One thing that sets the former church apart from other churches in Fort Plain is its stunning Romanesque Revival-style architecture and the Byzantine style ceiling in the nave. The building also boasts stunning stained glass windows which interestingly, aren’t religious in theme; they were created by the Kokomo Opalescent Glass Company, which has been making art glass, hand-blown glass and sheet glass since 1888.
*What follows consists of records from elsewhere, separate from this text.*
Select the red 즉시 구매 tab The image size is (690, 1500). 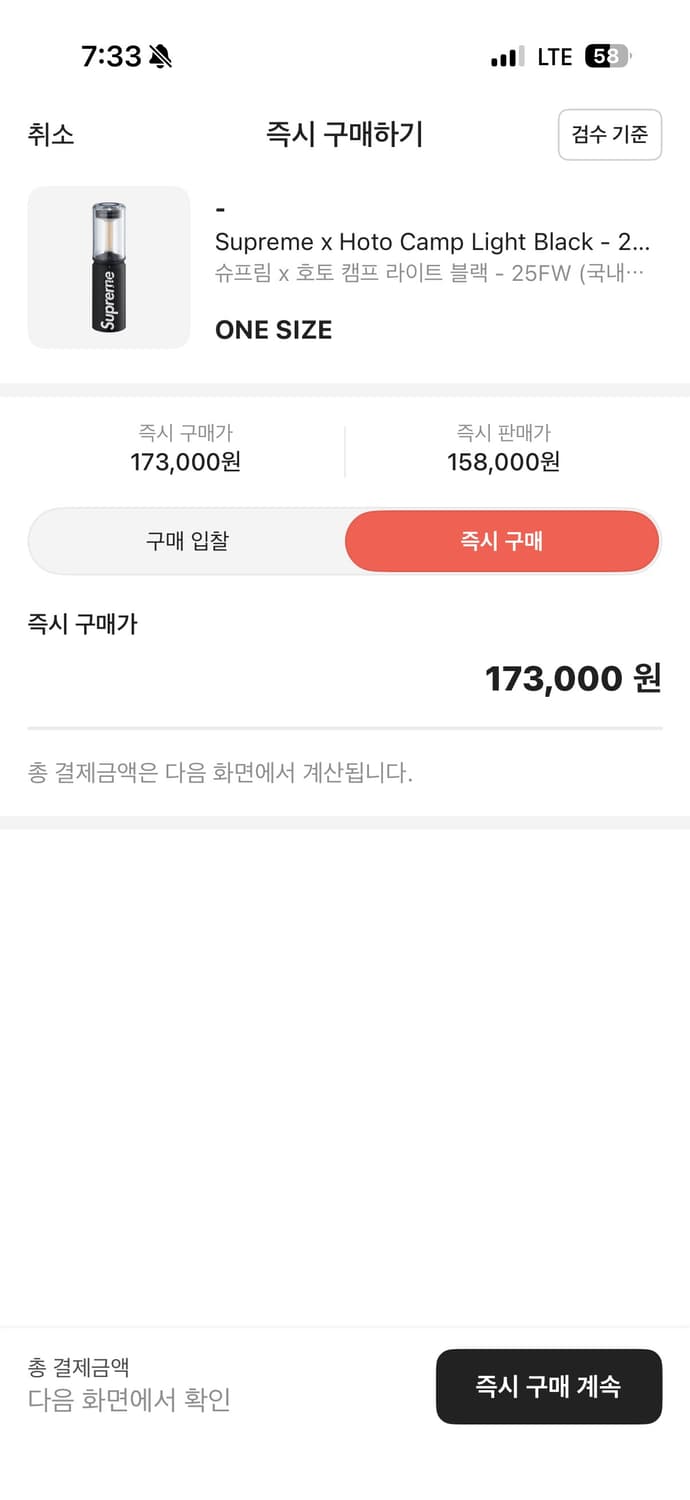pyautogui.click(x=501, y=541)
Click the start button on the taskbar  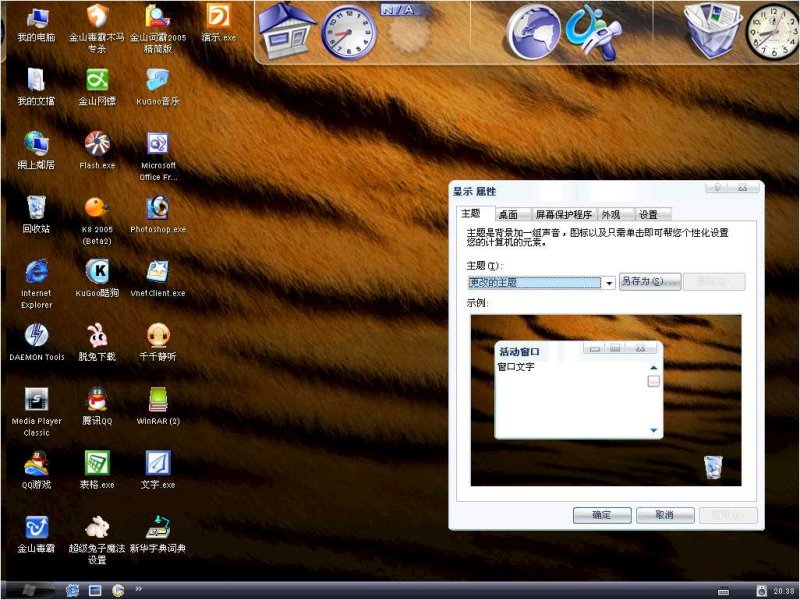click(x=28, y=590)
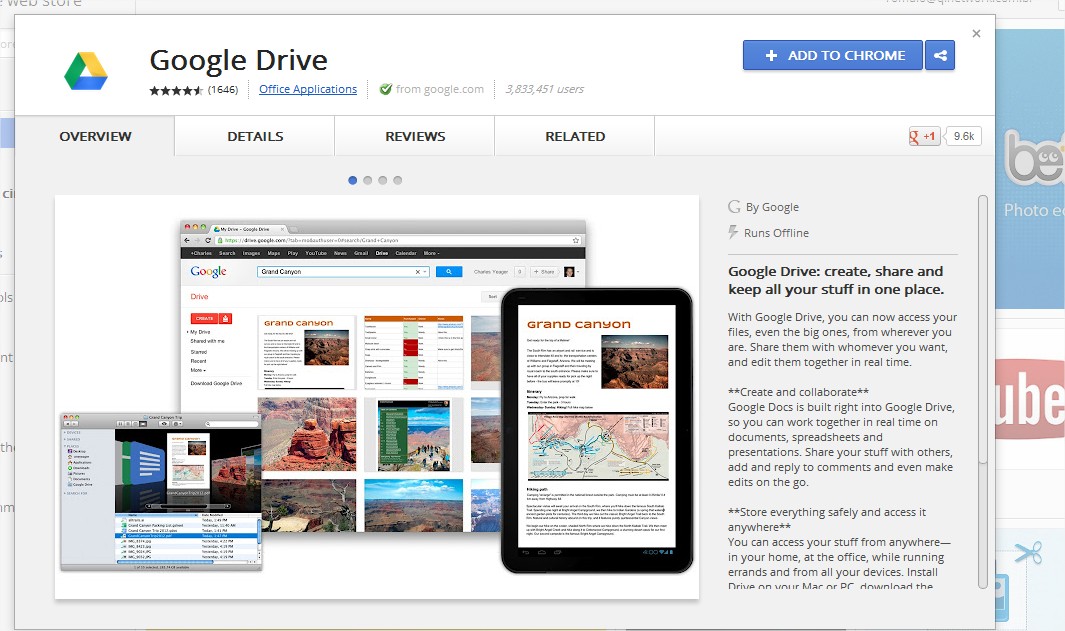The width and height of the screenshot is (1065, 631).
Task: Close the Google Drive dialog
Action: click(x=976, y=34)
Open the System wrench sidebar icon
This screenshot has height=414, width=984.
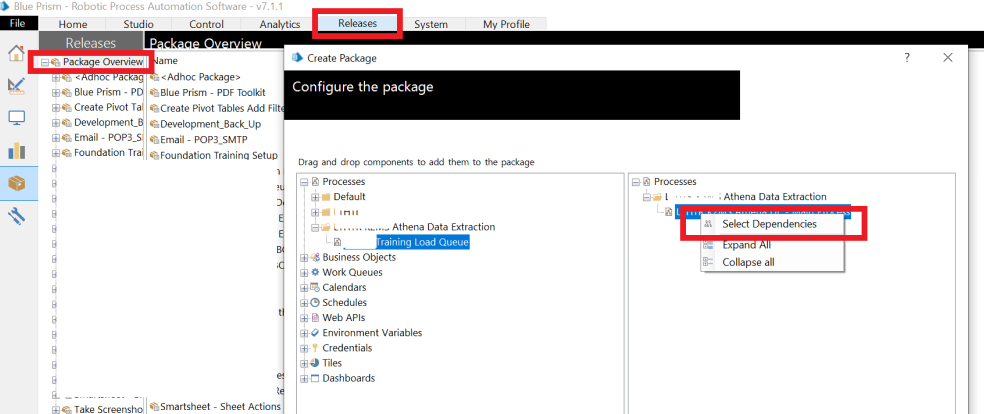16,216
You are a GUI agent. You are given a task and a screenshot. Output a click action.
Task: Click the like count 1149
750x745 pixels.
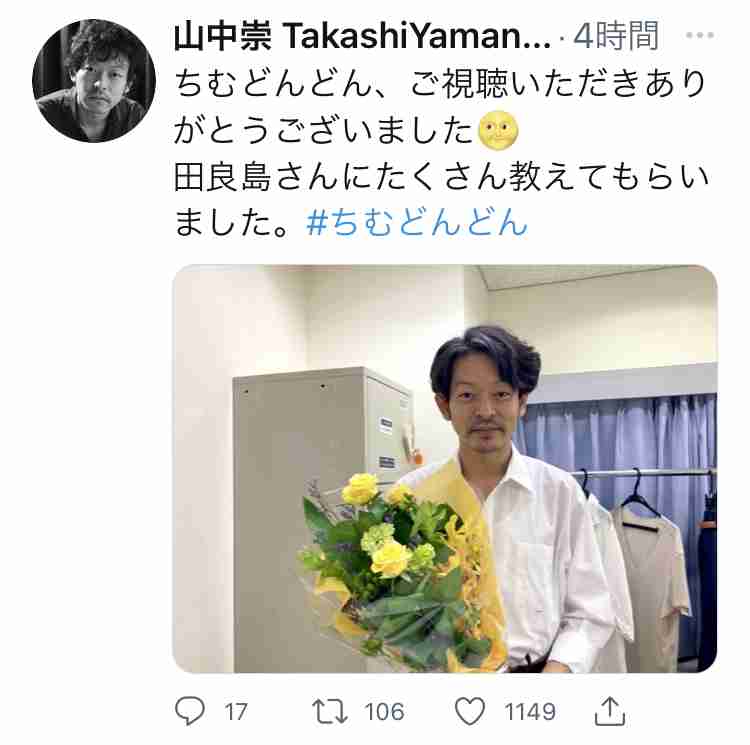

The former Universalist Church, now Unity Hall, is the tallest and most prominent building in Fort Plain and has stood downtown at the corner of Mohawk and Center Streets since 1896. Our organization has succeeded in saving the building from demolition and now we want to make it an arts-oriented community center for people in Western Montgomery County, serving a multitude of purposes: concert hall, theater space, fine arts gallery space, educational center with classroom and workshop facilities and more. We also hope to open a small cafe or coffeehouse and create a space for special events such as weddings and graduations, all located in the heart of Fort Plain.